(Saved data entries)

******

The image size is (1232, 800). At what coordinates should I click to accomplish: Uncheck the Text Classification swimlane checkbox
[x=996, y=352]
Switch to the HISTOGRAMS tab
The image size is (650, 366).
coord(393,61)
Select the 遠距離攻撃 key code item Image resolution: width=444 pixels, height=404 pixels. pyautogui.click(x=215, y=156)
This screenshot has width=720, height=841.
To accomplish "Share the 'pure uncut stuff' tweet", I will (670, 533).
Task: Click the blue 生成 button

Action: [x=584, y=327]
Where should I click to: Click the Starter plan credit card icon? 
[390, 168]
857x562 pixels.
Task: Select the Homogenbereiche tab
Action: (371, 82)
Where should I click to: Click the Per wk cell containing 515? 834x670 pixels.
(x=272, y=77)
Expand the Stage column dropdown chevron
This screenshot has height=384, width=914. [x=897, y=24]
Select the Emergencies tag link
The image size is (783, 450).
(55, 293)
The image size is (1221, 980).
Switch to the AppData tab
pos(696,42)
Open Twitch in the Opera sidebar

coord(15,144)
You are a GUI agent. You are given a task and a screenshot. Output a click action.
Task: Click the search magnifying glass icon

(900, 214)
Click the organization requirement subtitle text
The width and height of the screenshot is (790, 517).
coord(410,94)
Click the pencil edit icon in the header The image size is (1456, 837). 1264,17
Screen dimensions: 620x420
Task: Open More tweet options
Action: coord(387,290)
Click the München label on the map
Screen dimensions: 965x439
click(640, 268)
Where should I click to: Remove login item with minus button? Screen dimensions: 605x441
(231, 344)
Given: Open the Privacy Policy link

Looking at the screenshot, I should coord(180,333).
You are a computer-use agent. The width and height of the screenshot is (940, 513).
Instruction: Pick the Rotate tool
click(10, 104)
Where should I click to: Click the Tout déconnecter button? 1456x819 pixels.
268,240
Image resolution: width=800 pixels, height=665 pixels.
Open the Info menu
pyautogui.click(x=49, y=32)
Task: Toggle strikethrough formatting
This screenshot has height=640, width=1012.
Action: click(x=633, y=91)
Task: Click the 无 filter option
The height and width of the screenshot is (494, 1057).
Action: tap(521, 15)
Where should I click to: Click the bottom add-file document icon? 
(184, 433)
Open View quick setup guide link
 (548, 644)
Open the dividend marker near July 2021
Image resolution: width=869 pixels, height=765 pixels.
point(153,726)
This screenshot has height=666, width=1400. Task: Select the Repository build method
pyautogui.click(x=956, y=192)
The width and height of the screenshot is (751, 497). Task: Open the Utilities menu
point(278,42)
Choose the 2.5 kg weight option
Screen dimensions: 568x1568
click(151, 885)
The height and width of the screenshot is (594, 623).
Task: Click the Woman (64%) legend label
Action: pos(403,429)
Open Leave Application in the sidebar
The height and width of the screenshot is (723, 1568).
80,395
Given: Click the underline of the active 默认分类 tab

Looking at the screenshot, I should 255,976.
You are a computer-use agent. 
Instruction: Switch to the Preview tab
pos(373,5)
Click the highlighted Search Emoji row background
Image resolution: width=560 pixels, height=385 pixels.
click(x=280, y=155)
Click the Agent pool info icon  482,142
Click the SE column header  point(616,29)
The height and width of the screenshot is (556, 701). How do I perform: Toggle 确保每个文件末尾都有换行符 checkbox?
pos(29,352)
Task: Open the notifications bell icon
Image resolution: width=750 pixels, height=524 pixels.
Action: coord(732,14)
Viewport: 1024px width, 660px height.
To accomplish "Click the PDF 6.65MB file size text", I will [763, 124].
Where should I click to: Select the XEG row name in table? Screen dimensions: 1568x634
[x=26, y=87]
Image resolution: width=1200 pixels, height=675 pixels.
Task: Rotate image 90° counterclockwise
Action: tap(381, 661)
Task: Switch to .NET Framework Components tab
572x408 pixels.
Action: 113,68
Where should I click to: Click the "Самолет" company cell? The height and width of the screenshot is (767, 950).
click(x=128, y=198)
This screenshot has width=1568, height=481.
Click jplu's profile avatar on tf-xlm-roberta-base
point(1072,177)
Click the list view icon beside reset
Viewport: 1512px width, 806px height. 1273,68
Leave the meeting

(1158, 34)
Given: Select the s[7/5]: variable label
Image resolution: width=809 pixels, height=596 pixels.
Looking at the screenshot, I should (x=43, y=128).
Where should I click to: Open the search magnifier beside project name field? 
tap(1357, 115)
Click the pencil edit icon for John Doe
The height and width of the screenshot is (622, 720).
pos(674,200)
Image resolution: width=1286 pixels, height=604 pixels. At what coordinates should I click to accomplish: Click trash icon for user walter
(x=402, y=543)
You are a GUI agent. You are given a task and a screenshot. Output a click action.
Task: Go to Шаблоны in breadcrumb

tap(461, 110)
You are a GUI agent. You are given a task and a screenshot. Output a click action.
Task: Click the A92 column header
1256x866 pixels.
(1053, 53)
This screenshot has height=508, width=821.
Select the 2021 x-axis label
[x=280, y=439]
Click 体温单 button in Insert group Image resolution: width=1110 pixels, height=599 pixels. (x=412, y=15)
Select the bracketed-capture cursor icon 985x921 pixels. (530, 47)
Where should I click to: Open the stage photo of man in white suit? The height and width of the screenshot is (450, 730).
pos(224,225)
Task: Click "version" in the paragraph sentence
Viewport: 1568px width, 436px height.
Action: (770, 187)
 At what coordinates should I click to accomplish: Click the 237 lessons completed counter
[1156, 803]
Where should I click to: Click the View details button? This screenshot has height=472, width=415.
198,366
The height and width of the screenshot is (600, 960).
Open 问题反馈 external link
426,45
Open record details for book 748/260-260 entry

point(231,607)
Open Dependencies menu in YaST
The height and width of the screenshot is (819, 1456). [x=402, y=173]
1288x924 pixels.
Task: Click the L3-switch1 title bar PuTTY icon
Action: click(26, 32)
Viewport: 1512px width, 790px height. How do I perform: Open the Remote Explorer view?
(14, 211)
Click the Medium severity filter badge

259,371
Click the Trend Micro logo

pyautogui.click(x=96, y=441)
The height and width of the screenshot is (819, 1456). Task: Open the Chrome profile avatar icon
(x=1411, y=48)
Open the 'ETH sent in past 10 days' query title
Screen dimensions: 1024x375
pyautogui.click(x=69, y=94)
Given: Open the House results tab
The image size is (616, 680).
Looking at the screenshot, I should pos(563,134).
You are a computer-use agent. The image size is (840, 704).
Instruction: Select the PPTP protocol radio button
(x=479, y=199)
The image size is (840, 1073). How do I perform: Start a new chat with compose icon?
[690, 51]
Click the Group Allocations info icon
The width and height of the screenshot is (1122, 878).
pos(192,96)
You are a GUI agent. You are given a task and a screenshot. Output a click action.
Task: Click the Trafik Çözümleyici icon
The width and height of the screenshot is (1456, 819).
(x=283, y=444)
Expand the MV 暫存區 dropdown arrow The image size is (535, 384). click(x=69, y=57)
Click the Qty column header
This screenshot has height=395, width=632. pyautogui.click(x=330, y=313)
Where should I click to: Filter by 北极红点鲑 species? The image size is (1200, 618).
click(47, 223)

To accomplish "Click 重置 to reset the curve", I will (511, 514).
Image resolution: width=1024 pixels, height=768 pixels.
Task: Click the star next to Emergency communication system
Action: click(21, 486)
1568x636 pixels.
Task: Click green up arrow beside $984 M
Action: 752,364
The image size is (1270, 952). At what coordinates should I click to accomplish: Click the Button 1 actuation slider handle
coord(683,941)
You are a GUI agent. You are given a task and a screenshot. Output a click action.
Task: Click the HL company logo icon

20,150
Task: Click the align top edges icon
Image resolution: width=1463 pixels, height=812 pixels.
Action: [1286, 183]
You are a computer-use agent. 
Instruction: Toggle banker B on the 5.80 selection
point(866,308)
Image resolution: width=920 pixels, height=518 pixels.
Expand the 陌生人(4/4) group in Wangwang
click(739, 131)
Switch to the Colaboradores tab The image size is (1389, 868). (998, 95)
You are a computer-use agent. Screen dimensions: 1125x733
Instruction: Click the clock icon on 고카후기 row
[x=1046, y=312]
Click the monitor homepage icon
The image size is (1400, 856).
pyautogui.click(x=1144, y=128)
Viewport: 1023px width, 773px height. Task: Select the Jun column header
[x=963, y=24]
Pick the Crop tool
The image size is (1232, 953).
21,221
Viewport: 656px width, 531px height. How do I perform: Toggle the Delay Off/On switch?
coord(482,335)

******

Repeat the lines above word for word, beginning with the one containing "Task: Toggle strikethrough formatting" and ending with the one containing "will [763, 124].".

**Exercise output**
Task: Toggle strikethrough formatting
This screenshot has height=640, width=1012.
Action: click(x=633, y=91)
Task: Click the 无 filter option
The height and width of the screenshot is (494, 1057).
Action: tap(521, 15)
Where should I click to: Click the bottom add-file document icon? 
(184, 433)
Open View quick setup guide link
 (548, 644)
Open the dividend marker near July 2021
Image resolution: width=869 pixels, height=765 pixels.
point(153,726)
This screenshot has height=666, width=1400. Task: Select the Repository build method
pyautogui.click(x=956, y=192)
The width and height of the screenshot is (751, 497). Task: Open the Utilities menu
point(278,42)
Choose the 2.5 kg weight option
Screen dimensions: 568x1568
click(151, 885)
The height and width of the screenshot is (594, 623).
Task: Click the Woman (64%) legend label
Action: pos(403,429)
Open Leave Application in the sidebar
The height and width of the screenshot is (723, 1568).
80,395
Given: Click the underline of the active 默认分类 tab

Looking at the screenshot, I should 255,976.
You are a computer-use agent. 
Instruction: Switch to the Preview tab
pos(373,5)
Click the highlighted Search Emoji row background
Image resolution: width=560 pixels, height=385 pixels.
click(x=280, y=155)
Click the Agent pool info icon  482,142
Click the SE column header  point(616,29)
The height and width of the screenshot is (556, 701). How do I perform: Toggle 确保每个文件末尾都有换行符 checkbox?
pos(29,352)
Task: Open the notifications bell icon
Image resolution: width=750 pixels, height=524 pixels.
Action: coord(732,14)
Viewport: 1024px width, 660px height.
To accomplish "Click the PDF 6.65MB file size text", I will [763, 124].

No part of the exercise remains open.